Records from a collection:
-- Opening Marker --

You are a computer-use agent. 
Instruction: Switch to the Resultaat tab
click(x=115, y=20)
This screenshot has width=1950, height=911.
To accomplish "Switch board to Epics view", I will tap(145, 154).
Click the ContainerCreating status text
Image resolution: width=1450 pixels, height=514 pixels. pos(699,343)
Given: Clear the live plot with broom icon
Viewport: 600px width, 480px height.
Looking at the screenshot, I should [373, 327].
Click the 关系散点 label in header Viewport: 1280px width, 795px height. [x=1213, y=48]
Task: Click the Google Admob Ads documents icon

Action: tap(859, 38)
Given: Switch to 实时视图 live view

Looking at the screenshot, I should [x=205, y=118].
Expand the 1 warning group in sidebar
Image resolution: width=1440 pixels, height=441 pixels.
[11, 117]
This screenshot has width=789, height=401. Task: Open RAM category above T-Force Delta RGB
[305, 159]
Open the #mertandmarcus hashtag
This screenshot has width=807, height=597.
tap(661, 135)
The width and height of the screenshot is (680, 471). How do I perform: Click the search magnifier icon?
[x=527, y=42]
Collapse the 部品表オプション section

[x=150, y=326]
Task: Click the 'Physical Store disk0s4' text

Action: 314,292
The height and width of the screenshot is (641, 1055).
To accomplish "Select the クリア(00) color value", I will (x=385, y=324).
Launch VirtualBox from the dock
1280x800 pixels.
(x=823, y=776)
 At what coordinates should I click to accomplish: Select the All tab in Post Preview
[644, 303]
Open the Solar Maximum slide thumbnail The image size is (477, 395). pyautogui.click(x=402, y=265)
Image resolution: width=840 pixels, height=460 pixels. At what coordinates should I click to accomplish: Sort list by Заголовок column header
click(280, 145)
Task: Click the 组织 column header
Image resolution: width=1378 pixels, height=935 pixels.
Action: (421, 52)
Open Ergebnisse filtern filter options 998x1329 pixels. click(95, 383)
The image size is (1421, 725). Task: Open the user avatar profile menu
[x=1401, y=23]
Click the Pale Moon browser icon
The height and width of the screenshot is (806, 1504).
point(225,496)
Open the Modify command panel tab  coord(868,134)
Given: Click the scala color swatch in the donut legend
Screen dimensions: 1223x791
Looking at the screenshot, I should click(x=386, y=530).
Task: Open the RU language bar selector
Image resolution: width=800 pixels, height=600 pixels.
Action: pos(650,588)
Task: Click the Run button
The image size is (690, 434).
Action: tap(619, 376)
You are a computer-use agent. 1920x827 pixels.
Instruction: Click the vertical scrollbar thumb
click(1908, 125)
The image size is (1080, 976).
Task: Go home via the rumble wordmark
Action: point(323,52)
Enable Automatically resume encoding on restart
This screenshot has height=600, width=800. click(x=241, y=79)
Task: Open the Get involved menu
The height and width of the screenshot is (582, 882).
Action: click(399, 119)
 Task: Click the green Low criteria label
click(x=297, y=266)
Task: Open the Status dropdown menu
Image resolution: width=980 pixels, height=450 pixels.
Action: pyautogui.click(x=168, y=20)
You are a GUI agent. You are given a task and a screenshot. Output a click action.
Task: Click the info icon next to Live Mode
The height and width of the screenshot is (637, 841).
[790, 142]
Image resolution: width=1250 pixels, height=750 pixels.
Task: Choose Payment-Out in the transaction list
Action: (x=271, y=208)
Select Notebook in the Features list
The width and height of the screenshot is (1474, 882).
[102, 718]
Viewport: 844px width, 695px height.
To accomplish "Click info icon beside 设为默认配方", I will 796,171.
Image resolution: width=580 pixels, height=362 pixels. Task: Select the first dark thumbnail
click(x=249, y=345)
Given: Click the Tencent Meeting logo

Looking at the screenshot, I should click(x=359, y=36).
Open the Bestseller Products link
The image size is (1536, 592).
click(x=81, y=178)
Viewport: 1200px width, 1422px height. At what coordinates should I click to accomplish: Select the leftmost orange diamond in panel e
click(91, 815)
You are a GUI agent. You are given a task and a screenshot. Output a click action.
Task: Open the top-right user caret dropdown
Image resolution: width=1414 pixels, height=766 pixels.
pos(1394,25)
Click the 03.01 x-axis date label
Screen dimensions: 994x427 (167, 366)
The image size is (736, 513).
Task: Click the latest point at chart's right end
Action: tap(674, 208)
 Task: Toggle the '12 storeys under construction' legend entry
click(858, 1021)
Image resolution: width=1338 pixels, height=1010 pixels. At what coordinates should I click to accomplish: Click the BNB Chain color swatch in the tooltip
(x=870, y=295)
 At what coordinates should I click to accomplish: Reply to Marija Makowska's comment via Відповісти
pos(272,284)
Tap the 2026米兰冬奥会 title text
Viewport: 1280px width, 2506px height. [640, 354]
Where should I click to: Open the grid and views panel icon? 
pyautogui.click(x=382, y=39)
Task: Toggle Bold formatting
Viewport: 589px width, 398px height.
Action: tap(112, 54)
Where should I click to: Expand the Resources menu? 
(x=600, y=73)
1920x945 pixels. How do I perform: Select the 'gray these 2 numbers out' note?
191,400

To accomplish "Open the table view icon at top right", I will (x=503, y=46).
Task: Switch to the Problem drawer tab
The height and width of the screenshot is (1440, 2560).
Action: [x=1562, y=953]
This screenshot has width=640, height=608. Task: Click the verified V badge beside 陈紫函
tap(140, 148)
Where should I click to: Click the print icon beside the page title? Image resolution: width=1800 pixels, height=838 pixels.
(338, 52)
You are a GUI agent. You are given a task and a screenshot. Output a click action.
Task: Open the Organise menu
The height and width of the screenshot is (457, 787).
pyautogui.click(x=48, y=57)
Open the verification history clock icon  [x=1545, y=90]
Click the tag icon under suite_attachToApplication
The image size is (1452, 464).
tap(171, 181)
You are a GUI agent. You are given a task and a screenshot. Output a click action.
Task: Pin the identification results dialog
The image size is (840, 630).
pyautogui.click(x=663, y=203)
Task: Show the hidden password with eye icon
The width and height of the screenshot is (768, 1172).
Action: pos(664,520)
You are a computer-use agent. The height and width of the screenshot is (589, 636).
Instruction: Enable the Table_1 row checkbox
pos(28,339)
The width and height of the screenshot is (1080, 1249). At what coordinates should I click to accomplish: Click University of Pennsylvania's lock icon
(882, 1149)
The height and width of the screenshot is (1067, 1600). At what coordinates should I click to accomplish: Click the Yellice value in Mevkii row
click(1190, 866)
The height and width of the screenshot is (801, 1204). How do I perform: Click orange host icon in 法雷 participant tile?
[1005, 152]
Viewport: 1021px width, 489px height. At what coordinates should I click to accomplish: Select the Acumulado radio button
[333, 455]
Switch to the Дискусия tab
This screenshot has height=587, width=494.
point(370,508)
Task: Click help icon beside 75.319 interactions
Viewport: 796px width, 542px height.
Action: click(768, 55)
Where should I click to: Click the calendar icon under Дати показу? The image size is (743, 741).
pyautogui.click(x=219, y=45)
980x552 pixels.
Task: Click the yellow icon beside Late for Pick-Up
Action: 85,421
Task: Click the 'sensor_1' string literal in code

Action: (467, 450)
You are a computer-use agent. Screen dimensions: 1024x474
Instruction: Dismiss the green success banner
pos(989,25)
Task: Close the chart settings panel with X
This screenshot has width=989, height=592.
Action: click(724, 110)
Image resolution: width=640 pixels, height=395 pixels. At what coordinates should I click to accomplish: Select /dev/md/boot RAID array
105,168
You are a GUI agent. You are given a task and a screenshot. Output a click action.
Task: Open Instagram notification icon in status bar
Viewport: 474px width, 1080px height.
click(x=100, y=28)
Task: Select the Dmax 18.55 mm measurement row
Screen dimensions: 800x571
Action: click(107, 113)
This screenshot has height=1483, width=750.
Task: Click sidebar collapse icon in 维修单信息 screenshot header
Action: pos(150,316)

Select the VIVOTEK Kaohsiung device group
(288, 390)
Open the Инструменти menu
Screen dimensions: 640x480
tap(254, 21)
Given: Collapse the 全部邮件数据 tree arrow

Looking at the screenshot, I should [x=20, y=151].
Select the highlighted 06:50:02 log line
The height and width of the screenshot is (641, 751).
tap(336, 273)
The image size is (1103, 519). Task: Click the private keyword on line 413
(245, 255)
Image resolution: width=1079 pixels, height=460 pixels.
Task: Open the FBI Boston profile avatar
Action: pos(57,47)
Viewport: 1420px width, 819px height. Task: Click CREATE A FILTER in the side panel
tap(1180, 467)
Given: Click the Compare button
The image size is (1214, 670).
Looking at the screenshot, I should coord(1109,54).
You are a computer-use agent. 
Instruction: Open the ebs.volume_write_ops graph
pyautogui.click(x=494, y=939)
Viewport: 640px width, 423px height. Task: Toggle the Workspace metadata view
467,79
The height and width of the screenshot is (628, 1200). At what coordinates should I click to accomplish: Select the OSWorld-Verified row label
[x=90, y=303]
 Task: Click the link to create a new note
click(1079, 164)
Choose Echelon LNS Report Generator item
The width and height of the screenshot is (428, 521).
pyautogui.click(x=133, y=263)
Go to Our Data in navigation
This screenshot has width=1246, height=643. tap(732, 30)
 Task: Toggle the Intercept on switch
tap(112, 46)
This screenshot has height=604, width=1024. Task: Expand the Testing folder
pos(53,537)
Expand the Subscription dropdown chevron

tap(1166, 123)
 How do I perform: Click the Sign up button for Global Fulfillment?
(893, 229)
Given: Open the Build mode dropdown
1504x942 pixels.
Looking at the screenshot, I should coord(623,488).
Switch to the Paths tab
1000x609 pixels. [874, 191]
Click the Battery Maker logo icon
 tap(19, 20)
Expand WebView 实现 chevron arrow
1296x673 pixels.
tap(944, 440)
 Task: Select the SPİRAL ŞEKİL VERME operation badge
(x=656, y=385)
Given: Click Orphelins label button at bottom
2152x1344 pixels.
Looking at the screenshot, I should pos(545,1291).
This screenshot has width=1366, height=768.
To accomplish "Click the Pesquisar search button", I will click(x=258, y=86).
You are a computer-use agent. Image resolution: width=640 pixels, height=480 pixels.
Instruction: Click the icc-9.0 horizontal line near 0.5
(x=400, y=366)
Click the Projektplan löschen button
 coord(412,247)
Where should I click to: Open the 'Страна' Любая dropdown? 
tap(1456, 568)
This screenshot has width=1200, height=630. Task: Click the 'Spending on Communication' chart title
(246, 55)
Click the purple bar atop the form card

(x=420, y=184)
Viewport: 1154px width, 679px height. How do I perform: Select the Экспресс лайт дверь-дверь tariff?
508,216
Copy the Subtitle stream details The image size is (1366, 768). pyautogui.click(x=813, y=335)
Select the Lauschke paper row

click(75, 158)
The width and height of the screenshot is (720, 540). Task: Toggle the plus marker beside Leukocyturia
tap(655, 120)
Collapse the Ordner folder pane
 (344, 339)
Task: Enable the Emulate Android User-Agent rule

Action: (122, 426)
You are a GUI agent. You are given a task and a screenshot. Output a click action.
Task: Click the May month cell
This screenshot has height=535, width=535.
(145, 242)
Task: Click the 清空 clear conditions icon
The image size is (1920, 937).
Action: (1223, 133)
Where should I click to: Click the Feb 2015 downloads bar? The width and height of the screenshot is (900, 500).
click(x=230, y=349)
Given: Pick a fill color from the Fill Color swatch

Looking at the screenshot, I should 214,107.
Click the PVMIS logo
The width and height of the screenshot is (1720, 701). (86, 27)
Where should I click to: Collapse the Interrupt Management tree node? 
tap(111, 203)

-- Closing Marker --

_PROMPT_. Retype every line up to and including the one that contains "Given: Clear the live plot with broom icon", beginning at the first line of the records, with no edits.

_RESPONSE TO THIS TASK_.
You are a computer-use agent. 
Instruction: Switch to the Resultaat tab
click(x=115, y=20)
This screenshot has width=1950, height=911.
To accomplish "Switch board to Epics view", I will tap(145, 154).
Click the ContainerCreating status text
Image resolution: width=1450 pixels, height=514 pixels. pos(699,343)
Given: Clear the live plot with broom icon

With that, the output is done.